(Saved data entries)
>>>

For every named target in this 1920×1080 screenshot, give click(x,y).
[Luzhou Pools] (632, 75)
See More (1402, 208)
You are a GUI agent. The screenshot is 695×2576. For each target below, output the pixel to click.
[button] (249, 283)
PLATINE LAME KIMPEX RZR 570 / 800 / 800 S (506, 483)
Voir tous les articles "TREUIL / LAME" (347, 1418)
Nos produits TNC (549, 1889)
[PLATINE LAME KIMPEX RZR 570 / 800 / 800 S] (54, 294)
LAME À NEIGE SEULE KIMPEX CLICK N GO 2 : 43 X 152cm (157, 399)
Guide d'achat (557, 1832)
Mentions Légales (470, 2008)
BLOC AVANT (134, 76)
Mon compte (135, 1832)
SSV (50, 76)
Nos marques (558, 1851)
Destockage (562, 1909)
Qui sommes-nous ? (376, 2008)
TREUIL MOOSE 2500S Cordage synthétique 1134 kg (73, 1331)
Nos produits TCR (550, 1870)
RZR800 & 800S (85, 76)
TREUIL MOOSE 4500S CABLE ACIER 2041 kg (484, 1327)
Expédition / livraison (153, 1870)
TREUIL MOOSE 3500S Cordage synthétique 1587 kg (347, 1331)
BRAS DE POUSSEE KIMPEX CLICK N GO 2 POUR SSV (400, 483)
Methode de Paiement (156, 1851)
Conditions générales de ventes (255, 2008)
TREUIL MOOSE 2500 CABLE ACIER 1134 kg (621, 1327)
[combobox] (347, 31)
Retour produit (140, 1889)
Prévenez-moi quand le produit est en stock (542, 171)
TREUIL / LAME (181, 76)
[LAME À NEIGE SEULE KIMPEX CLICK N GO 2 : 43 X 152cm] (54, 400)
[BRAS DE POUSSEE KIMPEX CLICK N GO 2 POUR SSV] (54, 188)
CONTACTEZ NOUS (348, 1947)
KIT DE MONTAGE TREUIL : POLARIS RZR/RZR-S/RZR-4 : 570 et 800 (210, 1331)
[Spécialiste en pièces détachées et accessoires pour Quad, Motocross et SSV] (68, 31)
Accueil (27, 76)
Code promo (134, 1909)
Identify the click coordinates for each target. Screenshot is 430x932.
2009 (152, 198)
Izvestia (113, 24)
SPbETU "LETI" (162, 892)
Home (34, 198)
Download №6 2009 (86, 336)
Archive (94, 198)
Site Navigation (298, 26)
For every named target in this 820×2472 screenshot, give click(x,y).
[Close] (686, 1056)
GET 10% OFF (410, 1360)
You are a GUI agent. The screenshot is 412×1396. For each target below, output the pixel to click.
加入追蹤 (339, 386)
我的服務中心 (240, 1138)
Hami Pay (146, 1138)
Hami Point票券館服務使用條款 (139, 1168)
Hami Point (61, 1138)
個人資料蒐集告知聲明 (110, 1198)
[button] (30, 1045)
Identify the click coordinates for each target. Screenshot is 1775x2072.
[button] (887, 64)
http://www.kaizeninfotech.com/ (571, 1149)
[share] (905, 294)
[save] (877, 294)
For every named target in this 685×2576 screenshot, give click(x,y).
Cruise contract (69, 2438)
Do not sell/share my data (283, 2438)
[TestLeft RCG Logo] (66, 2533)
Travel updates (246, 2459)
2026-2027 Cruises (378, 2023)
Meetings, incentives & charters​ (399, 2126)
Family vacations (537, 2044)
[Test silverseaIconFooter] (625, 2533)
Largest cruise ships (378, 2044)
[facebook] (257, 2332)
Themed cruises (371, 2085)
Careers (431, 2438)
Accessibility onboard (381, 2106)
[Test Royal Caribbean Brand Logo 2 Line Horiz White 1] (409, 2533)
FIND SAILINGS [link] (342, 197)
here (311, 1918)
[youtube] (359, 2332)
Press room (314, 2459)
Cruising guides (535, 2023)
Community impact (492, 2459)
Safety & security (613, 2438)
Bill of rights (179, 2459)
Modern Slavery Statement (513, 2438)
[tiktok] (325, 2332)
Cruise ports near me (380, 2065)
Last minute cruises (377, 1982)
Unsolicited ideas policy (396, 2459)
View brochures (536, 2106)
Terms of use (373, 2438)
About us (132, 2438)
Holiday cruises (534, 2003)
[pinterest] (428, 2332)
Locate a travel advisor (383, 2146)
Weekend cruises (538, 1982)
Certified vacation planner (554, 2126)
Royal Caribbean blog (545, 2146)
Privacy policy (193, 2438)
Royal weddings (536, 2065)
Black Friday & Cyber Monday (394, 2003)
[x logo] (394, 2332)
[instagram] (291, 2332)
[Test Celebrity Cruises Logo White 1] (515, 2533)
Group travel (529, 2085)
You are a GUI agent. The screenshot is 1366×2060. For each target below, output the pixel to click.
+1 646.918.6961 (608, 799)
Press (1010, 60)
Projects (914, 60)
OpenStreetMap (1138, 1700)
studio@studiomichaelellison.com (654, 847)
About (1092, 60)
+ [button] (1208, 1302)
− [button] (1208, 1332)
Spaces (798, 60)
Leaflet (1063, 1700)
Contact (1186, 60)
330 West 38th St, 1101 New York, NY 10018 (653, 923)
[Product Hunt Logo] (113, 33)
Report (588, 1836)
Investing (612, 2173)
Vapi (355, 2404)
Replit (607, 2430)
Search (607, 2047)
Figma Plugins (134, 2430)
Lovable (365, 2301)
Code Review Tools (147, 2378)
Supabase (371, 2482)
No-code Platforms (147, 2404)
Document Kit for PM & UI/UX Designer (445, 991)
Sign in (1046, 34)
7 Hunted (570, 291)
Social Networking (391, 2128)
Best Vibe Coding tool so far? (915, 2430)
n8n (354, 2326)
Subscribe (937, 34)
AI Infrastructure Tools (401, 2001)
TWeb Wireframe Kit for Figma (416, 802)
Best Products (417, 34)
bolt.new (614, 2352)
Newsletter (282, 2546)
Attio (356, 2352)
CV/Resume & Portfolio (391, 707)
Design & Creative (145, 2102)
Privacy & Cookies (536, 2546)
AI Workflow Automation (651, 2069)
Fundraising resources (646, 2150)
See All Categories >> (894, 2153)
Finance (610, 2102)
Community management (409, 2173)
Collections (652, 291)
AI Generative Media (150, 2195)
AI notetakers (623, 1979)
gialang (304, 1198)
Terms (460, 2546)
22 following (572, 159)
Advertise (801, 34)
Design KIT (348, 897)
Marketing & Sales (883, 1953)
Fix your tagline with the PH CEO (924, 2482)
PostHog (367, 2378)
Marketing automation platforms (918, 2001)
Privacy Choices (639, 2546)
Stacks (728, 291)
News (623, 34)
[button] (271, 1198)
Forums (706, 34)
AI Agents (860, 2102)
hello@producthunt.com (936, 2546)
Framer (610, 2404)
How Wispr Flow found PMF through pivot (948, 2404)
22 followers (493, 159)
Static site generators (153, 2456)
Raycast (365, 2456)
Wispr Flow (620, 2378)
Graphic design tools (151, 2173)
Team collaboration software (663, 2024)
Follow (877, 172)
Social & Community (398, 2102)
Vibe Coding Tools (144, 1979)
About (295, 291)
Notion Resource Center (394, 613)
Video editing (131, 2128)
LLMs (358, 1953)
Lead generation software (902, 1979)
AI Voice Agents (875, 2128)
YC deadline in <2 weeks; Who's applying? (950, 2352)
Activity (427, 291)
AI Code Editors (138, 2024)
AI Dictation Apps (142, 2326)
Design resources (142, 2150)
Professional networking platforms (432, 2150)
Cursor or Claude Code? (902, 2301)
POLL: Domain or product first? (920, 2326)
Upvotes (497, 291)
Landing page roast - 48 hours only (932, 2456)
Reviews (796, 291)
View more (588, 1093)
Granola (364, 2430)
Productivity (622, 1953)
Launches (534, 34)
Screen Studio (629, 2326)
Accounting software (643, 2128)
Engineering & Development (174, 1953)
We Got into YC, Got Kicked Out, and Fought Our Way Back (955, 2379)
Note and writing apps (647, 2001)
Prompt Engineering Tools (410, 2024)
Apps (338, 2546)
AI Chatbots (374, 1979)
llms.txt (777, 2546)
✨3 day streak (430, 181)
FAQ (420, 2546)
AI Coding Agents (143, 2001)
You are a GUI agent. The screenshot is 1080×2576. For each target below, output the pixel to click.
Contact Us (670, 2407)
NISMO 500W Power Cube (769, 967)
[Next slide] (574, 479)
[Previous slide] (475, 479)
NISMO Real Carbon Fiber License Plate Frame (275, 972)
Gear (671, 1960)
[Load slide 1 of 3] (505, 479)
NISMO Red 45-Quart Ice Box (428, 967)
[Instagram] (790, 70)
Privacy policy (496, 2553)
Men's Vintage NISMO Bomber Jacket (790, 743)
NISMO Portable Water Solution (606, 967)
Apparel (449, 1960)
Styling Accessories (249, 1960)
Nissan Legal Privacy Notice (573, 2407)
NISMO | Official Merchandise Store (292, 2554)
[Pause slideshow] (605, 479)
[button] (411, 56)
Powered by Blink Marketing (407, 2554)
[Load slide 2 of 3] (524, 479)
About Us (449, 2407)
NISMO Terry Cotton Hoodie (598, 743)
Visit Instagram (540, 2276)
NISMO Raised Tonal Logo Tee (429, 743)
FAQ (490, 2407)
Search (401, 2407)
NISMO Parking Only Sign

<<<

* **Exercise details**
From the start of the data to the line that holds "RZR800 & 800S (85, 76)", retype each line exactly, with both ends included.

* **Written solution**
For every named target in this 1920×1080 screenshot, give click(x,y).
[Luzhou Pools] (632, 75)
See More (1402, 208)
You are a GUI agent. The screenshot is 695×2576. For each target below, output the pixel to click.
[button] (249, 283)
PLATINE LAME KIMPEX RZR 570 / 800 / 800 S (506, 483)
Voir tous les articles "TREUIL / LAME" (347, 1418)
Nos produits TNC (549, 1889)
[PLATINE LAME KIMPEX RZR 570 / 800 / 800 S] (54, 294)
LAME À NEIGE SEULE KIMPEX CLICK N GO 2 : 43 X 152cm (157, 399)
Guide d'achat (557, 1832)
Mentions Légales (470, 2008)
BLOC AVANT (134, 76)
Mon compte (135, 1832)
SSV (50, 76)
Nos marques (558, 1851)
Destockage (562, 1909)
Qui sommes-nous ? (376, 2008)
TREUIL MOOSE 2500S Cordage synthétique 1134 kg (73, 1331)
Nos produits TCR (550, 1870)
RZR800 & 800S (85, 76)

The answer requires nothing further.